OOS 25-5: Alteration of river hydrologic regimes by dams and climate change
Tushar Sinha and John L. Sabo. Arizona State University
Background/Question/Methods: Rivers are drying across the globe as a result of increased human appropriation of freshwater resources and climate change. Human and climate induced alterations to hydrologic regimes have been indicated in the demise of numerous riverine species. Here we build on a recent observation that food chain length in rivers increases with basin area and declines with increasing hydrologic variability. We measure the impacts of dams and ongoing climate change on hydrologic variability in streams across the coterminous US.

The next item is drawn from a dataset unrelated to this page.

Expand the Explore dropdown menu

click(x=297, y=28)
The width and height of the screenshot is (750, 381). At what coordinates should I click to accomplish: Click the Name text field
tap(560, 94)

Results/Conclusions: First, using real discharge data from the USGS National Water Information System we quantify the spatial patterns of present day environmental variation across the US. Using data from the National Inventory of Dams and NOAA we find that both snow depth and dams (reservoir storage) within the sub-basin redden the log-log power spectrum of river hydrographs, or reduce the flashiness of stream hydrographs. Second, using a novel application of the Variable Infiltration Capacity model (VIC)—a macroscale land surface scheme that predicts runoff in spatially defined river networks—we experimentally alter the presence of dams and snow pack to quantify the independent additive and synergistic effects of hydrologic storage in snow and reservoirs on simulated flow variability. Finally, we analyze the effects of climate- and dam-related alterations in flow variability on the distribution of piscivorous non-native fishes—again across the entire coterminous US—thereby connecting temporal variation in the environment to a coarse measure of trophic structure at this broad scale.